As homes in foreclosure continue to rise, tripling in some areas, the
number of advertisements offering to help owners to stop foreclosure
seems to be increasing as well. In most cases, these advertisements stem
from investors who are really offering homeowners the opportunity to use
a short sell. A short sell occurs when a third party creates a
negotiation with your mortgage company to a lower payoff on your
mortgage instead of a foreclosure. The advantage to the investor is that
they are then able to purchase your home extremely cheap. In some cases,
they may already have someone else lined up to buy your home. The final
result is that you will need to either rent your own home from the
investor or move out of your home.
You may wonder why a mortgage company would be willing to accept a short
sell. Under normal circumstances they usually would not be willing to
accept such an agreement; however, current circumstances are far from
normal. In most cases, when a bank forecloses on a property, it is not
profitable for them. The mortgage company usually must pay to repair and
clean the home before they can make it available for sell. By the time
the mortgage company pays for those repairs and cleaning fees as well as
appraisers, discounts and real estate commissions, they are already
taking a loss on the property. In fact, it is not unusual for banks to
lose as much as 35% on properties they foreclose. With a short sell,
they may be able to take less of a loss than if they foreclosed and then
tried to sell the property.
This is not to sell that short sells cannot be advantageous for owners.

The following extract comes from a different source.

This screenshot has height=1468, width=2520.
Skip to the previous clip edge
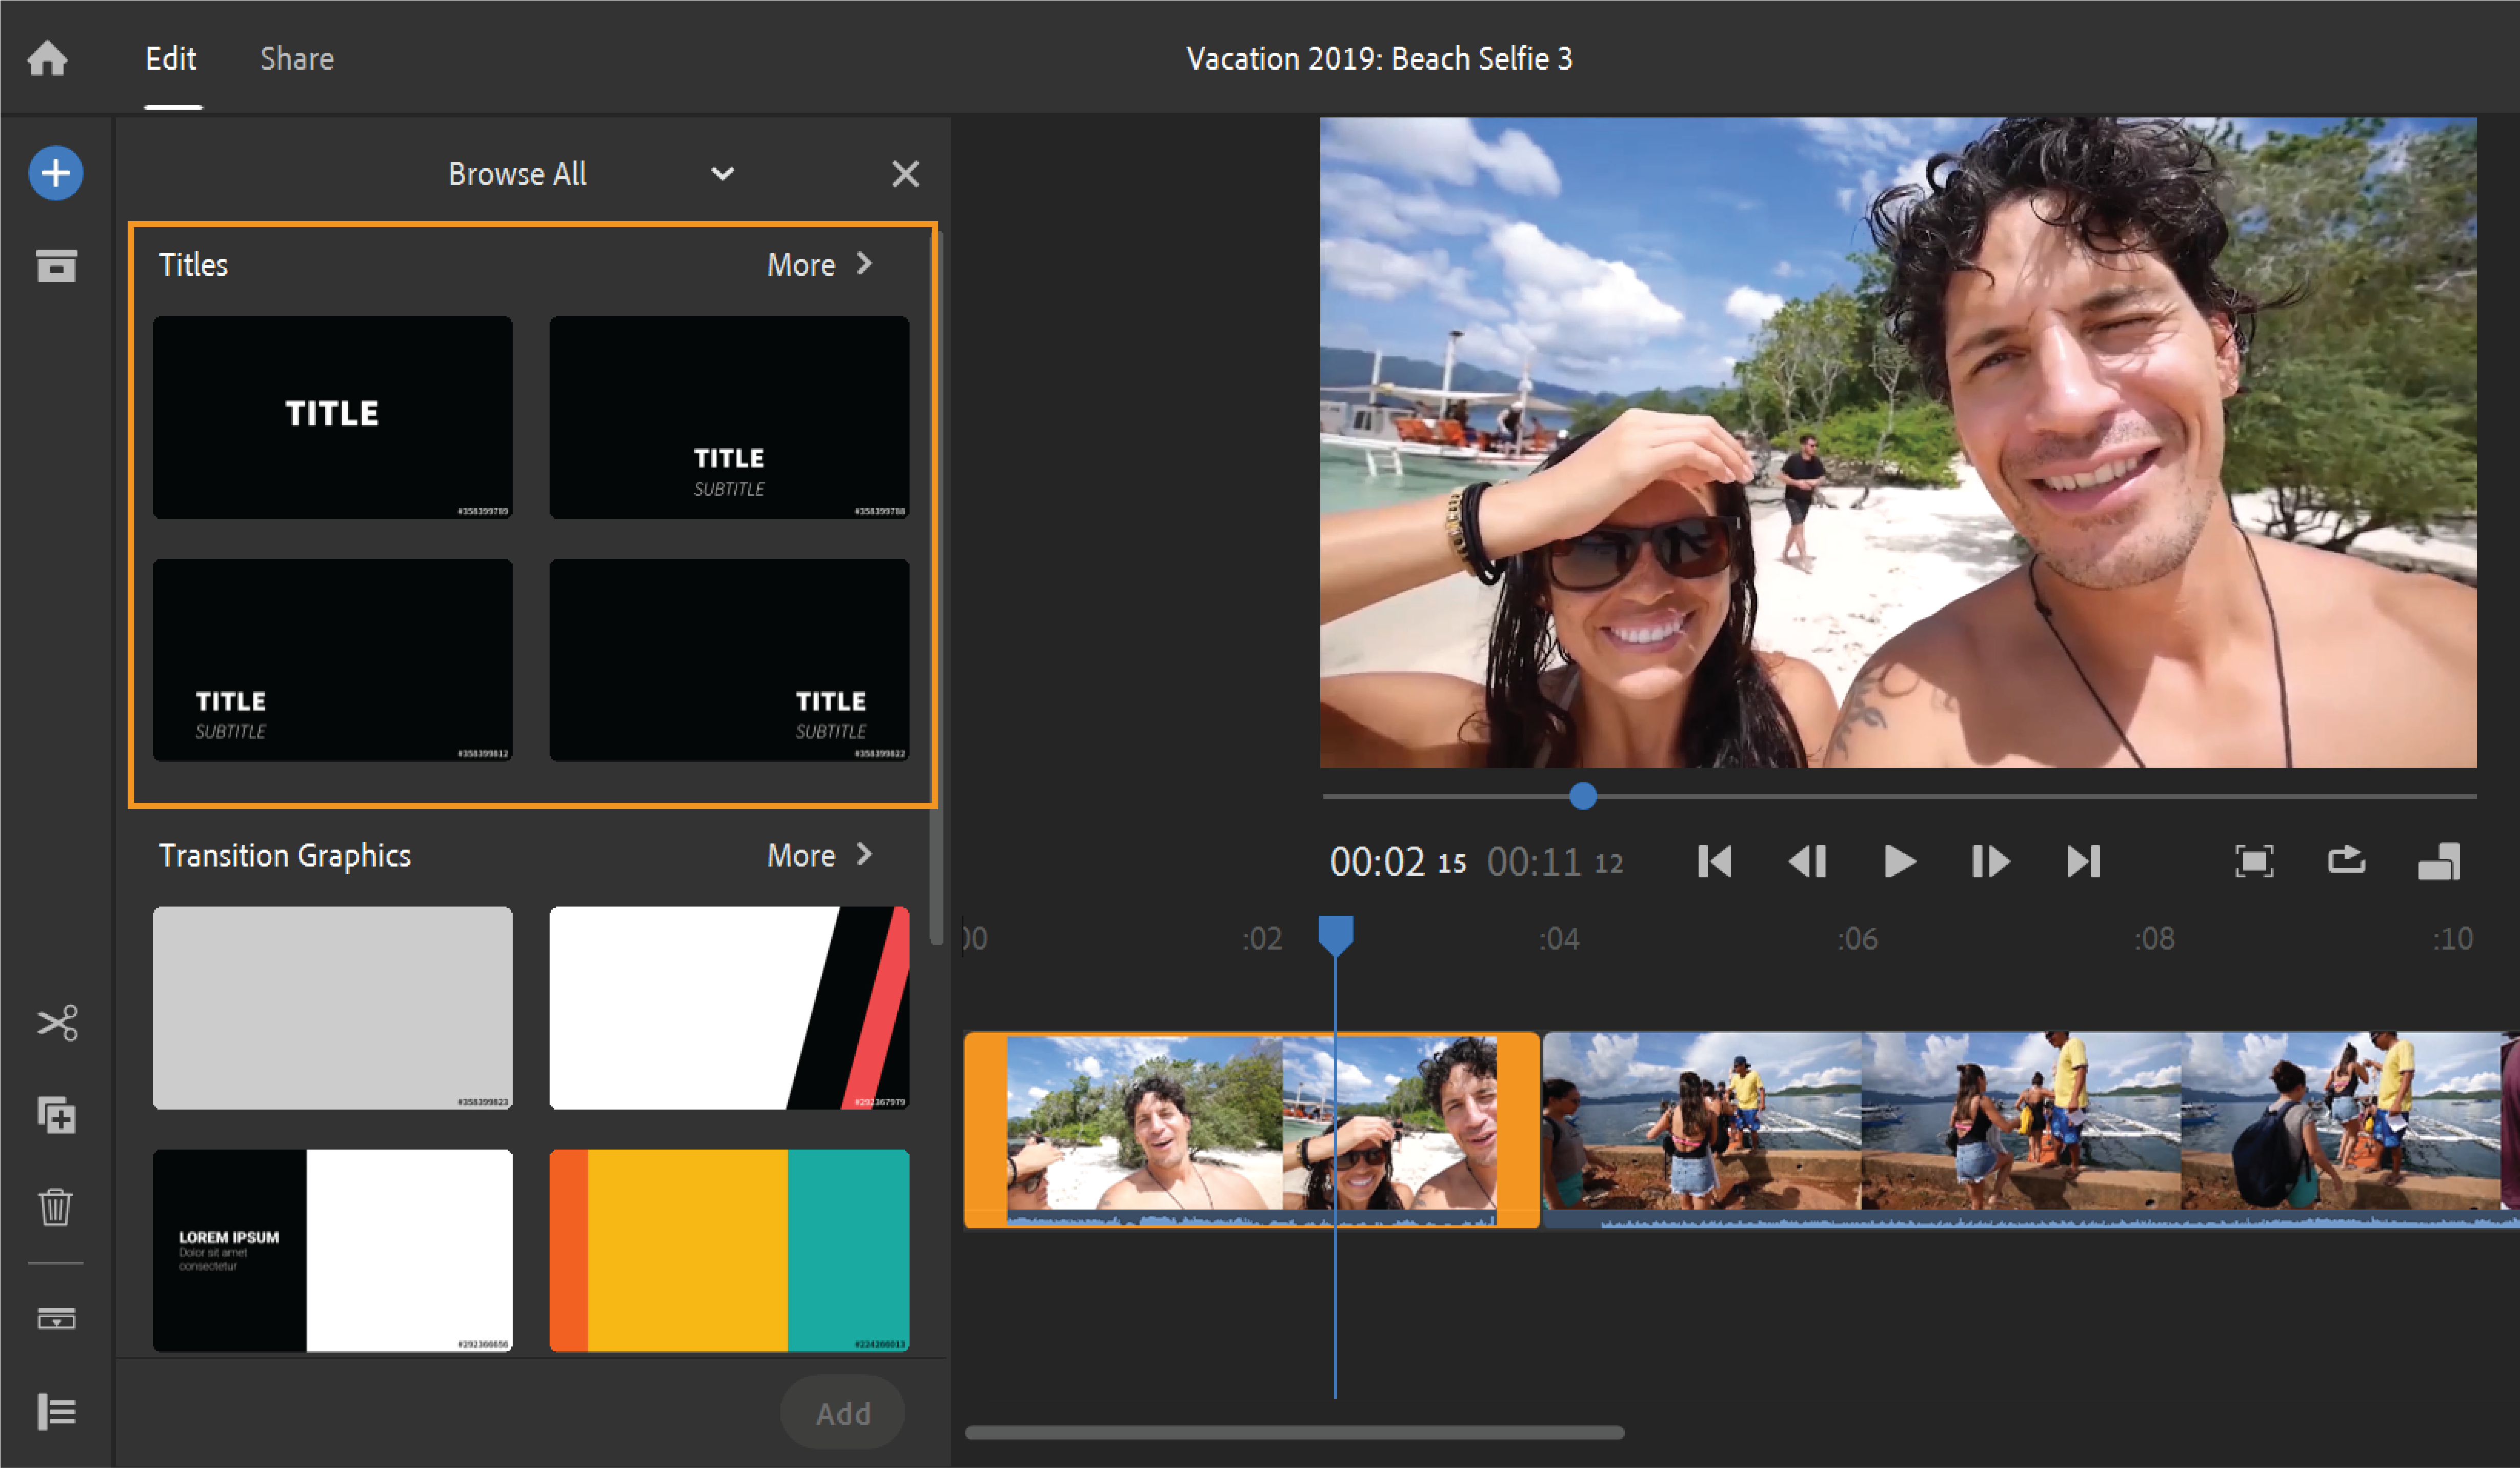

Homeowners who are behind on their mortgage payments to a point that
they really cannot see any way in which they can catch up may find that
a short sell really is the best option for their situation.
If you are considering a short sell; however, you need to make sure you
seek professional advice. This is especially important if you are also
considering bankruptcy. If you sell a home at a loss, it can be
considered income in some cases. If you are filing for bankruptcy,
matters could become more complicated. In addition, you may also owe
taxes because it is considered to be income. Furthermore, you should be
aware that a short sell may not always protect your credit rating. If
you have fallen several months behind on your mortgage already when you
exercise a short sell for the property, your credit may still be
impacted. In fact, if you are at least 120 days behind on your mortgage
it may still be considered a foreclosure even if the bank technically
did not foreclose on the property.
If you consider purchasing another home in the future, this could impact
your ability to do so, depending on exact loan requirements. FHA loan
requirements state that buyers must not have a foreclosure within the
last three years. In addition, borrowers must have very few, if any,
negative remarks on their credit since the time of the foreclosure.
In some cases, homeowners simply must determine whether now is the time
for them to cut their losses and walk away. As painful as it can be for
many owners, this is often the best choice. A home purchase is an
investment just like any other. If you are one of the many owners who
purchased a home in the last five years and have now realized that you
actually owe more money on your home than it is worth, it may not be
worth it to you to try to avoid foreclosure and salvage the property.
This is completely a personal decision and will depend on a number of
factors; however, many owners have discovered that in certain situations
foreclosure really is the best option.